Okay, my headline is perhaps a bit misleading. Voting is important, and a great deal of what should be deciding the direction of this country. But here's my issue; most people believe it their patriotic duty to vote, regardless of their knowledge of politics, of history, of economics, even of what issues are at stake.
I've said it before, but let me say it again. Voting does NOT equal freedom. The right to vote does NOT mean you live in a free country. In most dictatorships, the citizens are given the right to vote; the ruling party merely decides ahead of time who you will be allowed to vote for. Anyone with a touch of cynicism will have a hard time finding that different from our current system. Anyone without a touch of cynicism is either inhaling some really exotic drugs, or not yet old enough to write their name in cursive letters.
The right to vote does NOT in any shape, form, or fashion mean that you are free. Contrary to what you have been told (or are likely to tell me), in the history of this country, very few people died to give you the right to vote. Many thousands died to give you freedom, a freedom most people are actively throwing away with every ballot cast. You CAN vote for freedom. But most people do not. Most don't even know how. (I'll give you a hint - it's not by voting for the candidate who promises you the most free stuff, or even for this guy, though at least he's honest)
Most people have a decided lack of interest in politics. I more than understand this; I sympathize, perhaps even admire this. I can't break away, myself. But at times, I sure wish I could. But yet these same people believe they have a patriotic obligation to vote. In essence, they are actively participating in a system they neither understand nor wish to be engaged in.
Voting is not an inalienable right, nor was it ever intended to be. But we have pushed ever harder for universal suffrage as a means to promote... Something or other. Fairness, I guess. But competence is more fundamental to true progress than this false sense of equality. You wouldn't say the best way to solve the medical crisis would be to declare everybody a doctor, would you? Admittedly, it would make prescriptions really fun. In medicine, you want a certain level of competence. And yet, isn't deciding the fate of a country as important as being a doctor?
Most people base their vote on feelings, party lines, and the oratory of the candidates. This is about as effective as betting on BasketBall Teams based on who has the best smiles in the starting line-up.
I think rather than making it easier to vote, we ought to make it much, much harder. Yes, this would mean far fewer votes would be cast. But it would also mean only the competent people who actually care would be making these decisions. Open to anyone, but you have to pass the following tests:
1. Speak English - I hate the English language, but it is the primary language of this country, and should remain so. If you can't read it, learn to.
2. Know basic economic principles - if you've never studied Austrian Economics, you might be suckered in by the governmental sleight-of-hand approach increasingly used for the last seventy years or so. And chances are you were taught the Keynesian Bullshit in college.

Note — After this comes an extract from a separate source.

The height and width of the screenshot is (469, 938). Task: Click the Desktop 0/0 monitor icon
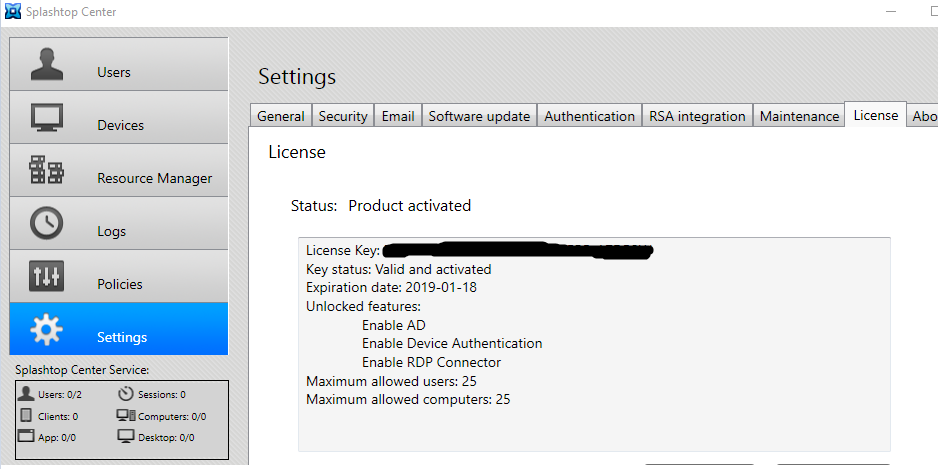click(x=126, y=437)
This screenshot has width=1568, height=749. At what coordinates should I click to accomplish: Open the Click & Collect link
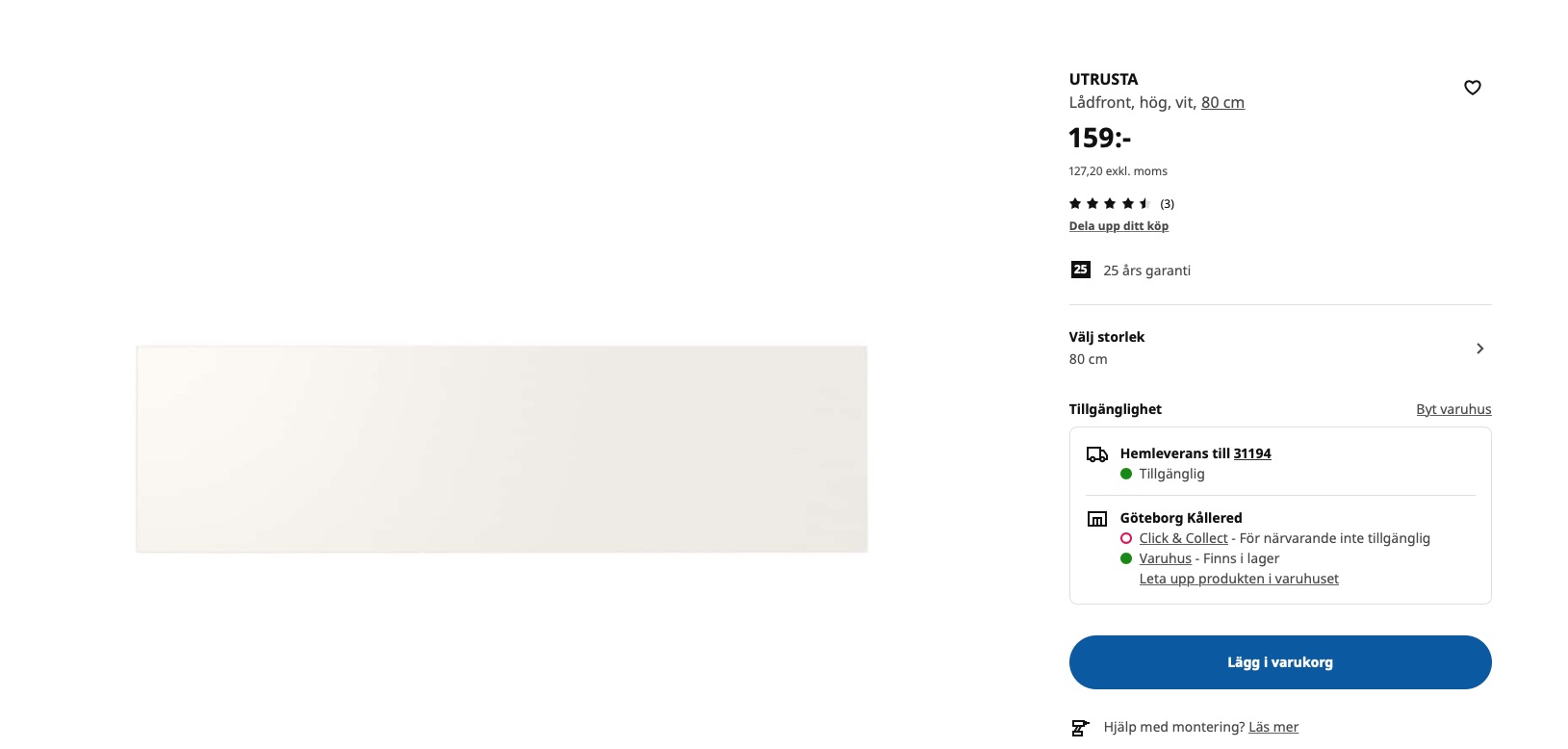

3. Know the voting record of every candidate you vote for. Don't know what Barack Obama voted for? (hint - he voted to fund the Iraq war every time it came up) That should be a problem. If the candidate is an incumbent, it should have say, 10 major votes that he/she cast in the last term. If you get 8 of 10 right, your vote for him/her counts. Otherwise, you're effectively voting in the best haircut, which is not really the best method. Well, not always.
4. Have read the Constitution. If you don't know what's in it, and what is most certainly not, then you have no real basis for knowing whether the president is doing his job (he's not), or whether congress is doing their jobs (they're not), or whether the government has grown beyond its intended scope (think Rosie O'Donnell in a size 2 dress).
5. Know some basic history. If you don't know shit about the Roman Empire (watching "Gladiator" doesn't count!), if you can't name any founding fathers not appearing on our currency, if you don't know why we fought the civil war (not about slavery), why we got into WWI and WWII, why Korea and Vietnam and Iraq I and II were unconstitutional, if you don't know what the Federal Reserve is or does... You really should be looking these things up before you vote.
Is this really too much to ask? I know, most of you will say it is. Relax. I'm not in charge. And if I were, I would totally go with a dictatorship anyway. Rather than appeal to intelligence, decency, and freedom, I'd probably have a different platform, largely based on eliminating Reality TV.